The analysis is predicated on artist, song title and composer metadata. What it won’t do is pretend to know that Joni Mitchell and Jackson Browne may have covered the same song and thus use one’s metadata to fill in the other. Too much potential for a complete and utter mess as an end result. Those things I’ll handle manually by exception.

Here’s a sample of what the code does thus far, more work to do…

Evan, noobe here. I have two Linux devices: a Nuc ROCK, and a DigiOne. I’ve been told the ROCK is a no-go despite my boatload of extra memory and storage.

That leaves DigiOne, currently running Ropiee. I’m not a Linux person, and I’m not even sure this would be the right vehicle. But I’m very interested in your project.

Any advice, including “leave it be”, welcome.

further refinement… 109,095 tracks with improved composer metadata and I’ve not had to lift a finger to make it so.

John

You’ll need an instance of Linux you can interact with, albeit you don’t necessarily need a gui if you’re prepared to accept the results blind (which I wouldn’t be comfortable with). That said I don’t believe Rock will provide the flexibility to install additional packages.

In essence, after installing puddletag, python 2.7 and sqlite you call a Python script to read your library’s file based tags and write it out to a sqlite table. You then run a series of sqlite scripts against that table to improve the composer metadata and export all changed records to a new table. Finally you rerun the same Python script with an export parameter which then proceeds to write back the changed records to the underlying files in pretty much the same manner as puddletag would write any tag changes you make via its gui.

The steps to follow are simple enough I could do paint by numbers instructions.

A thought: I leave my DigiOne/ pi as is, buy another Pi with a screen, and an OS system that works (DietPi? recommendations?), do the SQL thing, then sometime later turn it into a needed endpoint.

Sound feasible?

PS: Tried it out on classical cuts?

PSPS: Its late and I’m at my worst, but I noticed a portion of the changes being a reordering of the composers. Why that order?

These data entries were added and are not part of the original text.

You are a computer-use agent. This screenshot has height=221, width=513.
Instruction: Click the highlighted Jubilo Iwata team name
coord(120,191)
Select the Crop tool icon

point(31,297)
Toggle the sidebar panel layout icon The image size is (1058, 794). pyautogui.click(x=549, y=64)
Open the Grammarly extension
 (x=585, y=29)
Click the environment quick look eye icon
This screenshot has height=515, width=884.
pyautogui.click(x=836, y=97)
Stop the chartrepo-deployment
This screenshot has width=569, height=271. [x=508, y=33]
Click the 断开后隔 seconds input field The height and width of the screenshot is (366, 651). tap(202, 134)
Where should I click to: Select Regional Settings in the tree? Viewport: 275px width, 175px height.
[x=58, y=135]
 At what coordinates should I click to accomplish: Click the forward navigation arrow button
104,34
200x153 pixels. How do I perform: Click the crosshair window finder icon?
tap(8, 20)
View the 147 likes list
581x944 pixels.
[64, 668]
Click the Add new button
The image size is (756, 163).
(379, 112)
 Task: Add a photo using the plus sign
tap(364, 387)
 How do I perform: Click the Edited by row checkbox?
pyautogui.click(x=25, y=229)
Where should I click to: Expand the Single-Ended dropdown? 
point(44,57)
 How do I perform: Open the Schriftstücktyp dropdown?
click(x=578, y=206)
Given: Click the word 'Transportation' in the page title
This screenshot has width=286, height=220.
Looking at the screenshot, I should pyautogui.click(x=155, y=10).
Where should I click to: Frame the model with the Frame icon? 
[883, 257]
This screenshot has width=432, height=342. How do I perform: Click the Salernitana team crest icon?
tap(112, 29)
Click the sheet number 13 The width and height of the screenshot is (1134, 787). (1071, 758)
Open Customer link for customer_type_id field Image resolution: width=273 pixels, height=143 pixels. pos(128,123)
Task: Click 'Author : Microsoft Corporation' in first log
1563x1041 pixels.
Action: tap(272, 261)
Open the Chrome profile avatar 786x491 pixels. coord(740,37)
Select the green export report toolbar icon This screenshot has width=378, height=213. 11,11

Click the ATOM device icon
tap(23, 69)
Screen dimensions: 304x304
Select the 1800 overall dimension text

Another curiosity question: are you trying for fuzzy matches, i.e. “What a Wonderful World” = “What a Wonderful Wrold”?

dietpi would likely work. Not sure how well the system would perform writing to a usb connected hard drive. You could just plug the pi into your regular monitor rather than buy a screen for a one off like this.

It makes no distinction between genres, so it’ll do the same for classical composers

just a function of the code, and makes it easier to spot anomalies. Roon and other software that can leverage the metadata doesn’t care what order it is in, in file tags.

No, don’t want to go there at this juncture - I don’t want to introduce the possibility of changes degrading rather than enhancing the metadata.

Hah, running an update against my files it’s definitely better to put Roon to sleep whilst the update runs otherwise you’re getting Roon database updates everytime a change is written.

Just in the process of adding work and part tags to my files based on the presence of ‘:’ in track titles where genre includes Classical. 12,059 files to be written to.

My Pi arrives tomorrow. Make some more mistakes/discoveries and tell me about them :slight_smile: . My universe is only 30-35k tracks.

Just reported/ranted about an album imported from TIDAL in Metadata issues.